Un'altra metà del lavoro deve essere fatta per poter creare gli strumenti che sul piano decisionale possono invertire la situazione attuale; cioè come passare dall'eteronomia all'autonomia (il modello di T. Gibson ci può aiutare?). Anche se noi avessimo attuato una politica di tipo municipalista e magari oggi la base delle leghe fosse dalla nostra parte, è molto probabile che sarebbe rimasto immutato quell'apporto attivo che noi richiediamo. Nel migliore dei casi la partecipazione comunitaria, che è il nocciolo della tesi municipalista, si sarebbe ridotta al semplice voto comunale. Inoltre le difficoltà dei nuovi movimenti sociali a rapportarsi al locale allo specifico ha diverse spiegazioni.

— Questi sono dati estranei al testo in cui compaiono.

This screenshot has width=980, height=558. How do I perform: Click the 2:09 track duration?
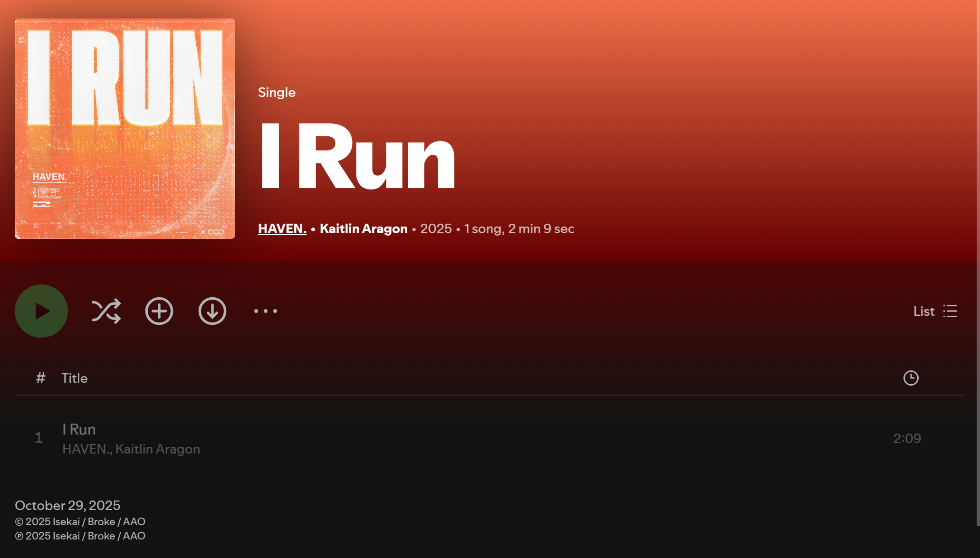(907, 438)
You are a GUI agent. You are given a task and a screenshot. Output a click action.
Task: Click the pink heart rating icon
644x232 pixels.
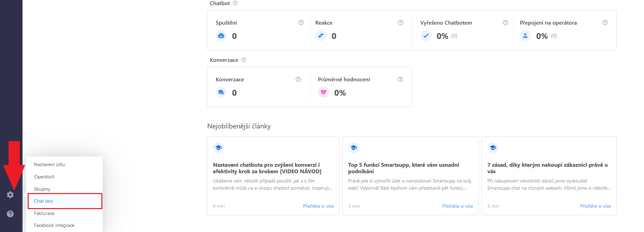pyautogui.click(x=323, y=93)
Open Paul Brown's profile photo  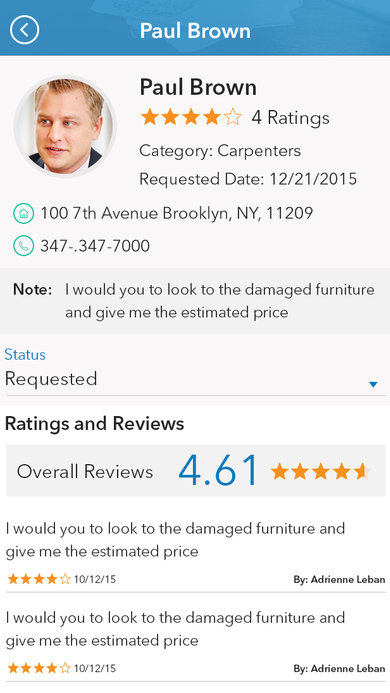coord(65,126)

Come scrive A. Tosi "Tra i fattori decisivi va citata, per il nostro paese, la sostanziale estraneità della tradizione autogestionaria alla cultura di sinistra e ai movimenti sociali che hanno in genere condiviso i presupposti centralistici e unitari della tradizione amministrativa". (Il territorio dell'abitare).
E allora diffondiamo il germe dell'autogestione. Perché la rivista non pubblica o ripubblica dei saggi o articoli sull'autogestione? Ci sarebbero molte altre cose che viaggiano disordinatamente nella mia mente ma per ora penso che basti.
Scusatemi per le citazioni e i rimandi.